Supporting parent-infant relationships in the time of Covid-19

By Zanele Mokolutlo

It hasn't been easy to continue with our services with all the regulations that one has to adhere to. It was mostly difficult when I first resumed duties at the clinics.

The basis of our work is to build trust. Trust can sometimes be obtained by how I speak, what I talk about and knowledge of what I'm able to share. I have relied on my face and my smile over the years to build that trust so that I can offer support. Relationships are forged and enhanced in that way in my line of work.

Approaching caregivers with my face covered with a mask, proved to be difficult. I didn't have my usual tool.

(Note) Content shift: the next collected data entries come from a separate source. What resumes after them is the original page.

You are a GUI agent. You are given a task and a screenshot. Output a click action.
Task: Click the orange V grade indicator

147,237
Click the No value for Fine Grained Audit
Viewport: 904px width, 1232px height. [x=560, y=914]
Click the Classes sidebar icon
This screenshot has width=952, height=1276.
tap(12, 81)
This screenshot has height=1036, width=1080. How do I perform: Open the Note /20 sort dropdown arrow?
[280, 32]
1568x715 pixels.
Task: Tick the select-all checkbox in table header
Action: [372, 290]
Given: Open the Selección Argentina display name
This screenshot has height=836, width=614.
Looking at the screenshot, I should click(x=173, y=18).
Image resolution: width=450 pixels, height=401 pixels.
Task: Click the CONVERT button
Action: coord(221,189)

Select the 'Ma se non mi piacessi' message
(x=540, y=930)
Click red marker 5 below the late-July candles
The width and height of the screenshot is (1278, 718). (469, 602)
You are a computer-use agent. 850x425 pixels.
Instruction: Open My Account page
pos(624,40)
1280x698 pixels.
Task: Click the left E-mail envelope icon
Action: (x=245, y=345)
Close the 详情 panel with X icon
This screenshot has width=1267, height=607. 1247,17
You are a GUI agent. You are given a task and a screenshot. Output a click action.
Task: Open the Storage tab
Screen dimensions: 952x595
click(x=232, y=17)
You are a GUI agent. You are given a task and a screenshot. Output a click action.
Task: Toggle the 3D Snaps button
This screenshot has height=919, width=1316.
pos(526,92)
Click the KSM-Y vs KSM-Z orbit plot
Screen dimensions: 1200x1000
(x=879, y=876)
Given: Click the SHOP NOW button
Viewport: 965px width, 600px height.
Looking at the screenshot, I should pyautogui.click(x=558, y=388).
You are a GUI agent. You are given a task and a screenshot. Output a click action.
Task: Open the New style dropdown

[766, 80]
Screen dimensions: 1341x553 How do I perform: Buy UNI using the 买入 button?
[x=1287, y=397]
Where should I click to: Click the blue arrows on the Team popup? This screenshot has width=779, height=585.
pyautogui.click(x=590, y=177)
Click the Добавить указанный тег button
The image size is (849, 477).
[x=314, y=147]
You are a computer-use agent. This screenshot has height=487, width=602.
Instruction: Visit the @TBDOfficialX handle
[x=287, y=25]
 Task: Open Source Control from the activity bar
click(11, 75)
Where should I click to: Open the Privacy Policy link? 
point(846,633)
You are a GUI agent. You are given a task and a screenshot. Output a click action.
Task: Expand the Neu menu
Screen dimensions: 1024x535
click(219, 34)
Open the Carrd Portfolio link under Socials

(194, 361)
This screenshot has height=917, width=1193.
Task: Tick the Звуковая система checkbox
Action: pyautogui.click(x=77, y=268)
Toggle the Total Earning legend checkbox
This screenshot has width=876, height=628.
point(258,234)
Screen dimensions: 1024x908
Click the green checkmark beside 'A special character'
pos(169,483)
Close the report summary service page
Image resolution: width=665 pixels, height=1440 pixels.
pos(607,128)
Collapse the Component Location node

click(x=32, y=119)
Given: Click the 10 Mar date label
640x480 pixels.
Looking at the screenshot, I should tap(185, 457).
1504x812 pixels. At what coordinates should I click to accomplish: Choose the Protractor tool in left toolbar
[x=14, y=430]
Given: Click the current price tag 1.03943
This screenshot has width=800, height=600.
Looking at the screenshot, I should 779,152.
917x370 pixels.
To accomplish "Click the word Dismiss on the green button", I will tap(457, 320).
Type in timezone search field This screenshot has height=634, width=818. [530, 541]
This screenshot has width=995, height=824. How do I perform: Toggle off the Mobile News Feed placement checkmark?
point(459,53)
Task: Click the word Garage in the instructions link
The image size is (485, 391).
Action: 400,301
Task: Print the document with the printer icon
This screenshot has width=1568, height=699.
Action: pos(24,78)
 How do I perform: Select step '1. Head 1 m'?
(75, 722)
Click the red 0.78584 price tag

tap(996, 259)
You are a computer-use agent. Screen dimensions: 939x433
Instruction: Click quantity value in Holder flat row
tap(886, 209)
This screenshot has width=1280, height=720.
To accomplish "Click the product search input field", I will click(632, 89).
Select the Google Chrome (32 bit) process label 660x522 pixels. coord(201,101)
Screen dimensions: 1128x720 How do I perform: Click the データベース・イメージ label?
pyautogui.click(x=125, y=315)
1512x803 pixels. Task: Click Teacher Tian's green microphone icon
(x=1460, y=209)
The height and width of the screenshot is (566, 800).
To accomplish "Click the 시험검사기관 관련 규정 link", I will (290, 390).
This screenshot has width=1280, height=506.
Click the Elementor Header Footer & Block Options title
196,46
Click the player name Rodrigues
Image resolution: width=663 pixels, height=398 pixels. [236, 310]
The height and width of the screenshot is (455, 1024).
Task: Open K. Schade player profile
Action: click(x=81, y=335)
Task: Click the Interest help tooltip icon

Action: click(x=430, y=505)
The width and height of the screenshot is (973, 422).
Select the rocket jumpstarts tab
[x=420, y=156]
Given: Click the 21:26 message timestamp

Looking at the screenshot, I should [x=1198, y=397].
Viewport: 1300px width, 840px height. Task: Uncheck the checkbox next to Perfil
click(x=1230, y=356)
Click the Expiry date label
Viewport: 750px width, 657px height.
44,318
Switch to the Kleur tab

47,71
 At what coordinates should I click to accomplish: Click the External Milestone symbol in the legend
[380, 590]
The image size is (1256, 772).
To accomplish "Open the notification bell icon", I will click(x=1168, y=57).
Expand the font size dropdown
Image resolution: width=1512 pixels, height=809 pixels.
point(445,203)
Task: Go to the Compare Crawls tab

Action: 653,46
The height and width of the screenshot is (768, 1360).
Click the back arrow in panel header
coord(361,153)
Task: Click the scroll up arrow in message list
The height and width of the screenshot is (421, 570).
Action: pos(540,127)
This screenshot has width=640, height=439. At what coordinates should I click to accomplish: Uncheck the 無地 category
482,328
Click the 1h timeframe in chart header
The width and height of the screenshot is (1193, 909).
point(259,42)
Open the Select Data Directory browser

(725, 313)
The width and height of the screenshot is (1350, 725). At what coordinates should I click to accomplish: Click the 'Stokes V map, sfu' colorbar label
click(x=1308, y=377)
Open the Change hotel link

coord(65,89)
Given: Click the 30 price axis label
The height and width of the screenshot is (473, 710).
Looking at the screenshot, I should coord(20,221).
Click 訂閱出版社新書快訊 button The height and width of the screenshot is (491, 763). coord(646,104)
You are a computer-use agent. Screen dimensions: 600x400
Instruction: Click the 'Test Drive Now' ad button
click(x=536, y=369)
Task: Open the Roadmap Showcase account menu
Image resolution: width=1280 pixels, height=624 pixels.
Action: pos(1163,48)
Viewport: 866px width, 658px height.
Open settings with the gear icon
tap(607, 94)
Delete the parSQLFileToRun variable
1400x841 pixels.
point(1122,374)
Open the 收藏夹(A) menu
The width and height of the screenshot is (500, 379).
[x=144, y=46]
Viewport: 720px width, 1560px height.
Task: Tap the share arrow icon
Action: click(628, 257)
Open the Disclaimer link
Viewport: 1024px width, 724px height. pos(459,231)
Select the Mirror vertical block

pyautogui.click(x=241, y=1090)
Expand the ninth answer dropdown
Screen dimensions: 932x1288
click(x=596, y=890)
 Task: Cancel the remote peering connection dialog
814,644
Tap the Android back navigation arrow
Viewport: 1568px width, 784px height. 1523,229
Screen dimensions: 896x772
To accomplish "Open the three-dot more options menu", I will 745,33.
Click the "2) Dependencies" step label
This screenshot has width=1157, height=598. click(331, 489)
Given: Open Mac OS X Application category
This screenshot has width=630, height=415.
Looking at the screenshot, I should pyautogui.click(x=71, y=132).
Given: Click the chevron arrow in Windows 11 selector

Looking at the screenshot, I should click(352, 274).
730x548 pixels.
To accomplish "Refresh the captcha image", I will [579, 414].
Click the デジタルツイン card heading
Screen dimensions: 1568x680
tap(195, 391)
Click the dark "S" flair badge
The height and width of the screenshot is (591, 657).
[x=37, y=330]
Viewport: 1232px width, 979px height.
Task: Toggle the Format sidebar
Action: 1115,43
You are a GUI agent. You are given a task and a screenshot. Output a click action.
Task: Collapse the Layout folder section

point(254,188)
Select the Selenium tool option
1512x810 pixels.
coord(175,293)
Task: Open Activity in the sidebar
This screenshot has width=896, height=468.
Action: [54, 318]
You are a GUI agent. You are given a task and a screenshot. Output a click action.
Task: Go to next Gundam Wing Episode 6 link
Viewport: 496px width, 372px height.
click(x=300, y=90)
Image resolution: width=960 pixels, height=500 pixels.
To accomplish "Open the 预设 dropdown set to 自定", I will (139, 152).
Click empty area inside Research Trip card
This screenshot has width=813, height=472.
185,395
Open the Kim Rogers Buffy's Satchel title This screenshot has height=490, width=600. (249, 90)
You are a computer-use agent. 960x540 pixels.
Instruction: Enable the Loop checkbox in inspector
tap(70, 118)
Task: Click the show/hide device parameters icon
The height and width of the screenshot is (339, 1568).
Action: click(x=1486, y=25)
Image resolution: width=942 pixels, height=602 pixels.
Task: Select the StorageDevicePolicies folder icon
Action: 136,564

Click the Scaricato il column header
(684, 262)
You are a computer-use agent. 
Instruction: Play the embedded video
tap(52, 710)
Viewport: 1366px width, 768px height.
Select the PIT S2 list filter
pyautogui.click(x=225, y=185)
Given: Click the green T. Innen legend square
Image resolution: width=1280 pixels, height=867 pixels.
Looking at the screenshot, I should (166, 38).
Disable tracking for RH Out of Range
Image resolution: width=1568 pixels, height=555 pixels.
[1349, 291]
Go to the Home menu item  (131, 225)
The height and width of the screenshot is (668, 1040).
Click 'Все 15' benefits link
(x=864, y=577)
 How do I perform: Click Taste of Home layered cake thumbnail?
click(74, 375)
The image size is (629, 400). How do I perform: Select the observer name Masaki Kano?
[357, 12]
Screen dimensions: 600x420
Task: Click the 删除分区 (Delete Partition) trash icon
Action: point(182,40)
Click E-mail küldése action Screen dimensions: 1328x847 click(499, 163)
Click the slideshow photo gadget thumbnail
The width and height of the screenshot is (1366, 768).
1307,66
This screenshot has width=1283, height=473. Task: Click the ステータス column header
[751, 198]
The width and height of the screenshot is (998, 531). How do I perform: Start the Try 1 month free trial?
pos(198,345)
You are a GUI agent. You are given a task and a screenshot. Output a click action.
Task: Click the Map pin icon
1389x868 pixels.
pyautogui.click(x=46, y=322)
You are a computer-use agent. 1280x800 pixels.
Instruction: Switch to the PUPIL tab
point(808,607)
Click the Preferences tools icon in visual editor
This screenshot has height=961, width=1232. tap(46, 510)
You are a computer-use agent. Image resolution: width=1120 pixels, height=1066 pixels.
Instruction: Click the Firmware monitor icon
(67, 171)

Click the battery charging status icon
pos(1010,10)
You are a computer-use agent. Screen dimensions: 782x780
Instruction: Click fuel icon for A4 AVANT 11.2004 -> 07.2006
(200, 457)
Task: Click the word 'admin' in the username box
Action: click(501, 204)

It wasn't easy to adjust , no tools - face and smile, NBO bag or baby mat bag, it is just me and my voice, making sure it is raised higher and clear as far as possible. Feedback with their body language also gives me confidence that I am heard and my presentation is given some thought, but it proved to be difficult to judge their response with half masked faces and a serious stare,that made me become doubtful.

I began to question if I am "essential" enough, in this pandemic.


Being restricted to get too close to the parent and infant also wasn't making it easier for me to create a safe space for them.

I had to learn and accept that things have changed, I had to be innovative in order to continue offering support to parents.

In my way of being and with my experience as an ECCP (Early Childhood Community Practitioner) and a mother, importantly, a human- umuntu. It was important for me to offer a different experience and service - Support in a strength-based way and taking into consideration the parents’ needs and the kind of support that baby may need.

Whether standing across the mom or sitting next to her, and just ask "kunjani ". Asking about them is very important - how they experienced the birth process, the early days, emotional and physical health, any support at home. It is an experience or service that they might not get at the clinic. This is an opportunity for the mothers and fathers to have someone that can just ask about them, about their baby and about other children they have at home. It is a brief interaction between me and the caregiver, individualised and protected.

The intention of my interaction is to make them feel that, to me they are not just a number or information on a clinic card.

Different to what the nurses offer. To the clinic they are a number, but to me they are individuals with different personalities and parenting styles.


Even through the mask, there is something of her as a mother that can be seen and it can enhance parent-baby engagement.



What I take from this experience is the importance of protecting and supporting positive relationships, even in this pandemic.